Within the material below, find each line bearing the word "green" and present it.

- [Provided records]
-- -- --

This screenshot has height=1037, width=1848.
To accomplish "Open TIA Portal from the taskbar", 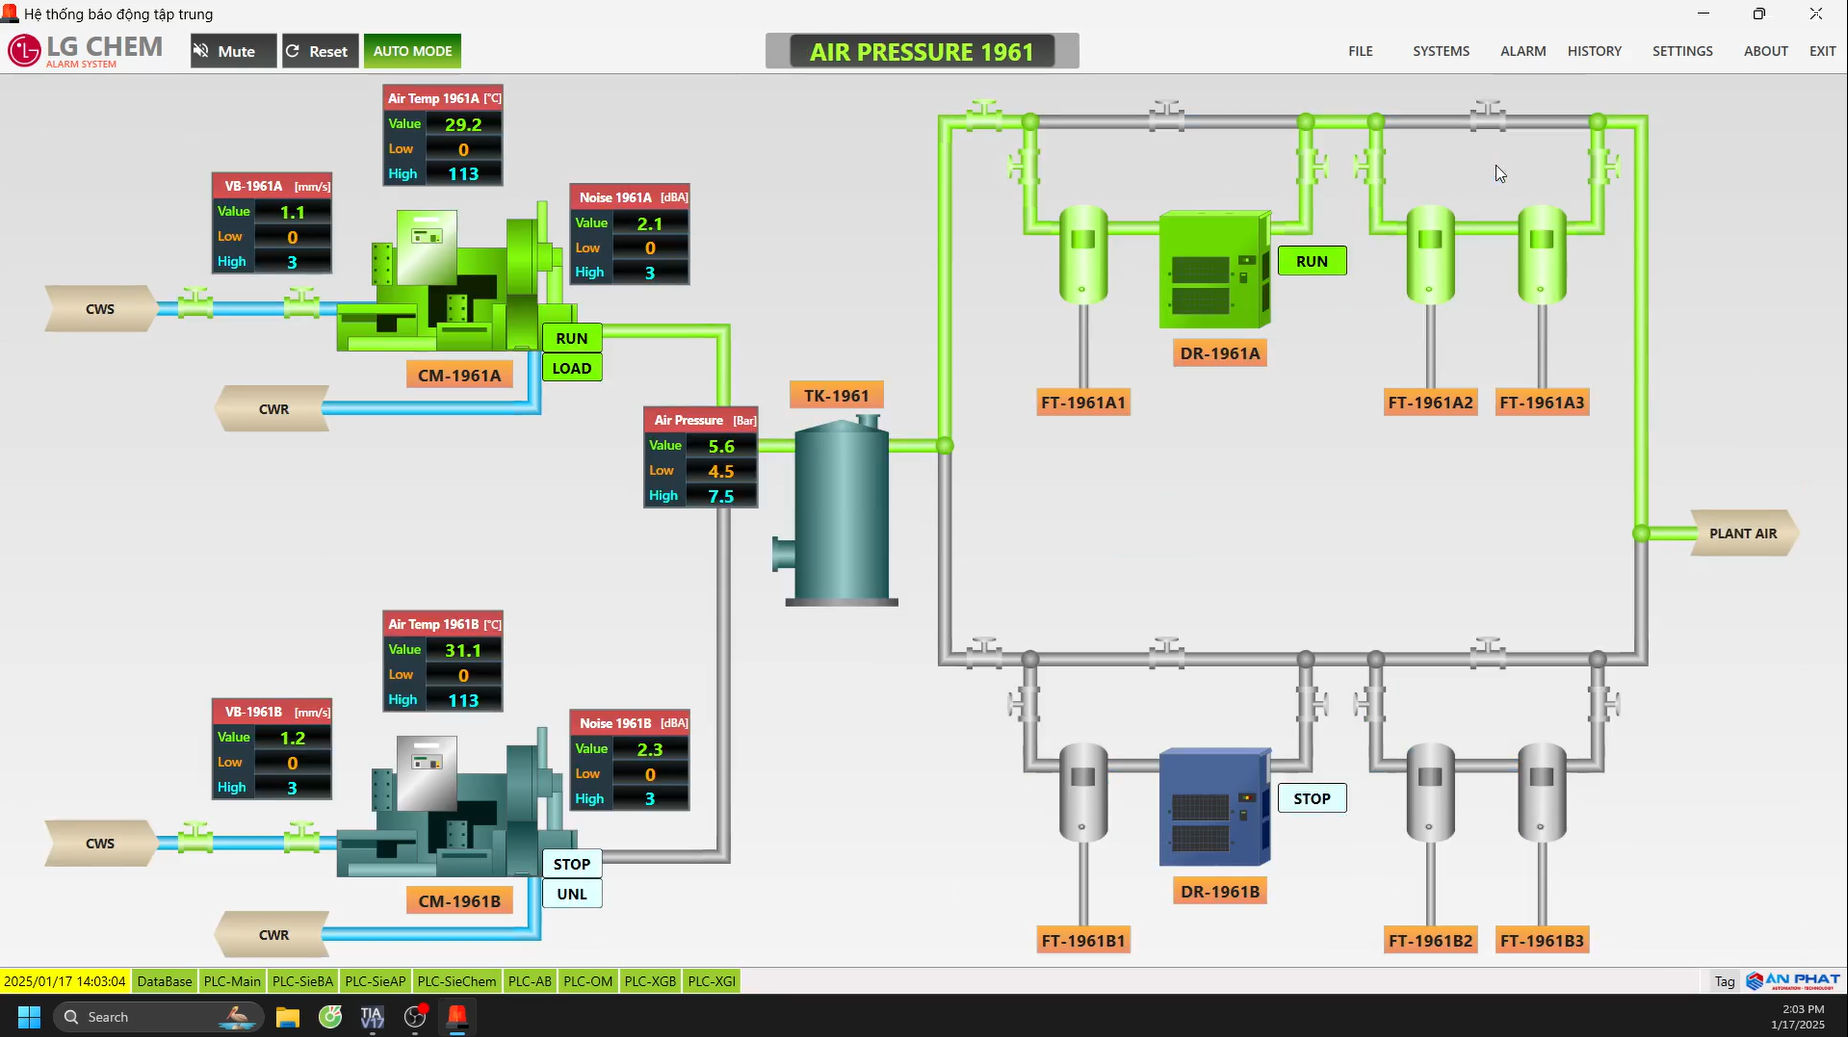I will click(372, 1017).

-- -- --

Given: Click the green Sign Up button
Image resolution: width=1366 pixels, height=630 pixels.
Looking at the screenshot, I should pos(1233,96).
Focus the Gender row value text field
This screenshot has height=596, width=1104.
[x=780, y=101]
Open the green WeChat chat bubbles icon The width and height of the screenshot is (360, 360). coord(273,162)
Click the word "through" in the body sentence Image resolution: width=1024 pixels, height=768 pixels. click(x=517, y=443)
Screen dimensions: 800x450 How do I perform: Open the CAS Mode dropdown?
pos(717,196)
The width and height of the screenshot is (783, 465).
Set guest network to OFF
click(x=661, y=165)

-- -- --

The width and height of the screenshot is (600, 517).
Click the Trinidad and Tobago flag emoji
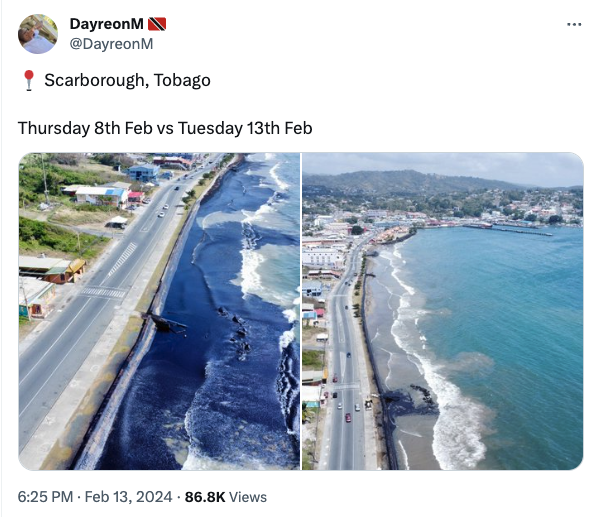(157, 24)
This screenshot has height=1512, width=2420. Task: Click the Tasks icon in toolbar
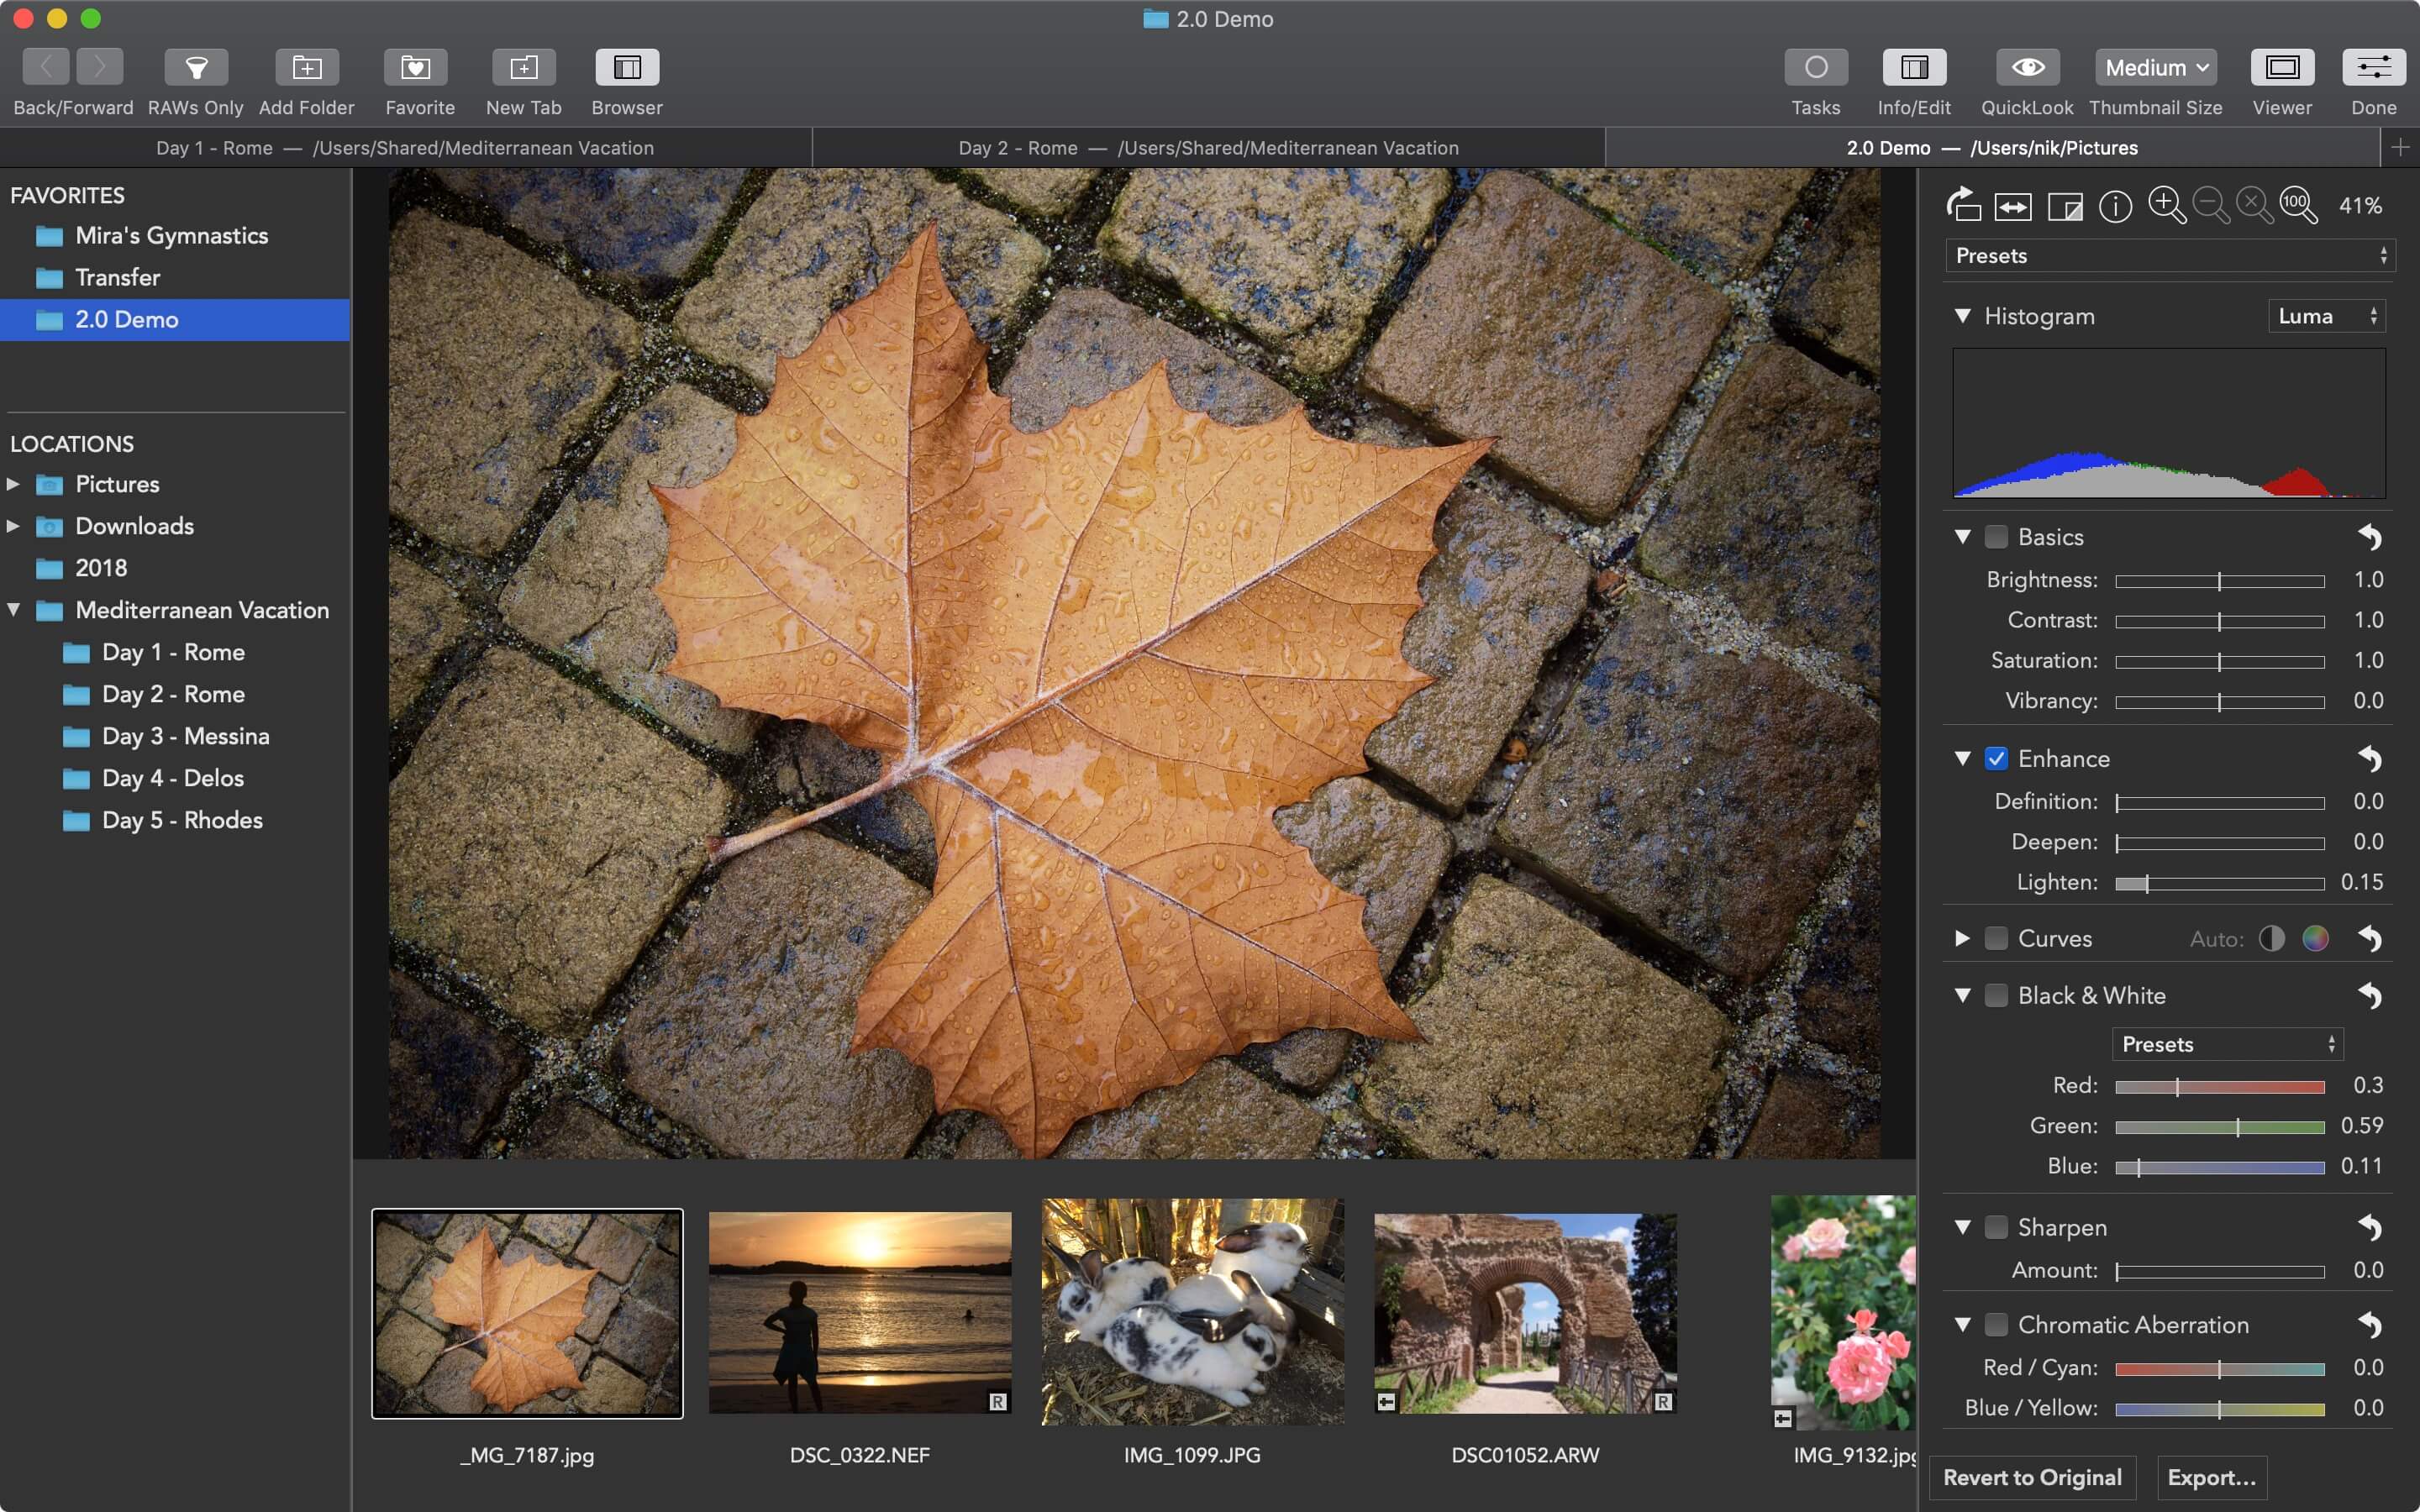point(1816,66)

-- -- --

- [Solved problem]
Given: Click the green Sign Up button
Open the green WeChat chat bubbles icon The width and height of the screenshot is (360, 360). coord(273,162)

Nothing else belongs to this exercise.